** Task requirements **
Produce a copy of every line in the records that holds the string "computer".

** Information provided **

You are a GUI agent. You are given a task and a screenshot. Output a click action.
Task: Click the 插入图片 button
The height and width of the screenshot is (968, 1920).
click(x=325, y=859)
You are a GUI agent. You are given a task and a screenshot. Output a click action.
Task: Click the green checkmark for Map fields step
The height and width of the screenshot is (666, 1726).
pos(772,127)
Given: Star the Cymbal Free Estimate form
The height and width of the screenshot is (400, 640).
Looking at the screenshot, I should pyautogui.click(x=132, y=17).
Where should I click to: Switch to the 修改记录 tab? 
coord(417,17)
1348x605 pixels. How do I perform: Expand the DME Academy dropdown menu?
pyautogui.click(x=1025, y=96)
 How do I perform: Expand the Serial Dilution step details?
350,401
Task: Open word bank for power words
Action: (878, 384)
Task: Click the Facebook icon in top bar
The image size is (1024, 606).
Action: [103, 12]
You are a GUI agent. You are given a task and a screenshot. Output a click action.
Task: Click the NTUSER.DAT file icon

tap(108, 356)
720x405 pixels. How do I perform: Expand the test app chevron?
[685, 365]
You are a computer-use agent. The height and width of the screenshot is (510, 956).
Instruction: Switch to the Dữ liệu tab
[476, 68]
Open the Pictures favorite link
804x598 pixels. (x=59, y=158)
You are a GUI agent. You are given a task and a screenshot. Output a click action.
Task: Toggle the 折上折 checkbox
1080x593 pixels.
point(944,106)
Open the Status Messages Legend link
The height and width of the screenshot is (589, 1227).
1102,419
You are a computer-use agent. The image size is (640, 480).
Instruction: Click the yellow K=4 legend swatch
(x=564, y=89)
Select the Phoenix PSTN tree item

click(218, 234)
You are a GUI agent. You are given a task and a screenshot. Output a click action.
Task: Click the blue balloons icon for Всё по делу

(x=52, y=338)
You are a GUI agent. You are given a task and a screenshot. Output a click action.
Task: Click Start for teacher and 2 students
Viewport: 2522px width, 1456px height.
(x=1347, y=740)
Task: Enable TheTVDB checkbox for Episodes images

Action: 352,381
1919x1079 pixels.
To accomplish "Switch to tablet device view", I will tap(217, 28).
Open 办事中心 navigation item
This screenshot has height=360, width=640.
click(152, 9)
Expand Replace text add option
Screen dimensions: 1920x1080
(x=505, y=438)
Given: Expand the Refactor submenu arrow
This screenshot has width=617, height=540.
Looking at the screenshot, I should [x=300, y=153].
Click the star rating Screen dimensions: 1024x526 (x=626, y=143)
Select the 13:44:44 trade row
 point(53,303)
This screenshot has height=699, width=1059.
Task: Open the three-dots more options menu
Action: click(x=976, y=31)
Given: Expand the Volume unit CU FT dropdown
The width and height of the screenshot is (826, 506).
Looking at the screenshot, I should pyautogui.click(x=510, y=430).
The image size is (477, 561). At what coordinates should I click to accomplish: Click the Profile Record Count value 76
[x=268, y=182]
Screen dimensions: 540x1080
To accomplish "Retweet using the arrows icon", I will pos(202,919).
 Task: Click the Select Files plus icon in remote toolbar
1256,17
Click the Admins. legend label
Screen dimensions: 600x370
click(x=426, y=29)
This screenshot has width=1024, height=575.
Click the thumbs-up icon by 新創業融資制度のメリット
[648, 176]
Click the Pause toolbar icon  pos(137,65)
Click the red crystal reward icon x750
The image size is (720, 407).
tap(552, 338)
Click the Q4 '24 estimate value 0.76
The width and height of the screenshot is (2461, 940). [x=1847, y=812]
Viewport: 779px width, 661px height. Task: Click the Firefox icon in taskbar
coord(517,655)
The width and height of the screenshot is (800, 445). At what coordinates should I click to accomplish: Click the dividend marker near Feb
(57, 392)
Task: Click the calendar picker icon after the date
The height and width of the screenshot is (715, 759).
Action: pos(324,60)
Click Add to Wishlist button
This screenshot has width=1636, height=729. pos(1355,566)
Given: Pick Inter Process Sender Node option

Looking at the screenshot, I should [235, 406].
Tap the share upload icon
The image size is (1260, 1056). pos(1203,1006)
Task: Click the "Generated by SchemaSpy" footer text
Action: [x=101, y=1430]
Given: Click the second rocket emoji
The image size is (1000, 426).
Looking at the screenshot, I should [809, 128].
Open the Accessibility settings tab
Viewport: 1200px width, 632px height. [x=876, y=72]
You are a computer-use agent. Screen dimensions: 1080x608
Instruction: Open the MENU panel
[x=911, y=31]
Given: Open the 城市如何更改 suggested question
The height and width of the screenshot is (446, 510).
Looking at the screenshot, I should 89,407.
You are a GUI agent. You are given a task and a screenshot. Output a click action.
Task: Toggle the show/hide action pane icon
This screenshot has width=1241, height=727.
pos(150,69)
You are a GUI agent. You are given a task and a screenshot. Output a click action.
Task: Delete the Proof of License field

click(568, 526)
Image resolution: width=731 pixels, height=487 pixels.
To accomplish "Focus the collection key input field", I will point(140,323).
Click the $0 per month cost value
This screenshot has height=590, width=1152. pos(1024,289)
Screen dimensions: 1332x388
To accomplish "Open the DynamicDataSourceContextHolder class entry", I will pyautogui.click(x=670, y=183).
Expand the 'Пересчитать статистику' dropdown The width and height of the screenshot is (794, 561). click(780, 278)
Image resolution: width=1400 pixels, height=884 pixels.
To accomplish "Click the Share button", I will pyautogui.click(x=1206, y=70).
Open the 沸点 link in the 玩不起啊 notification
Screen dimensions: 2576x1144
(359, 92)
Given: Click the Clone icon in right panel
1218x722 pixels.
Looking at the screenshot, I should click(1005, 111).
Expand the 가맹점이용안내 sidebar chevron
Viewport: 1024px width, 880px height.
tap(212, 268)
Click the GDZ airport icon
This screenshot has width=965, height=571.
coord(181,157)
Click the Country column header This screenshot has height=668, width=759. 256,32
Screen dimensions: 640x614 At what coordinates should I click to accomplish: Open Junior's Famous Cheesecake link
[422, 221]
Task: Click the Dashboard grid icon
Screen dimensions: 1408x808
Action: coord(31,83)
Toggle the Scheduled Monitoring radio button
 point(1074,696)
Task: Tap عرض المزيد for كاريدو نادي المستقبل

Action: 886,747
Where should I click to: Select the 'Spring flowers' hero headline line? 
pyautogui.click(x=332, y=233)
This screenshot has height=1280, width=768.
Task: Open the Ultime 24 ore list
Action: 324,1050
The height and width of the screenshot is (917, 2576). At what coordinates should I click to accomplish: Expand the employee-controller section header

** Exercise result **
You are a computer-use agent. The height and width of the screenshot is (510, 956).
You are a computer-use agent. The image size is (640, 480).
You are a computer-use agent. Screen dimensions: 1080x608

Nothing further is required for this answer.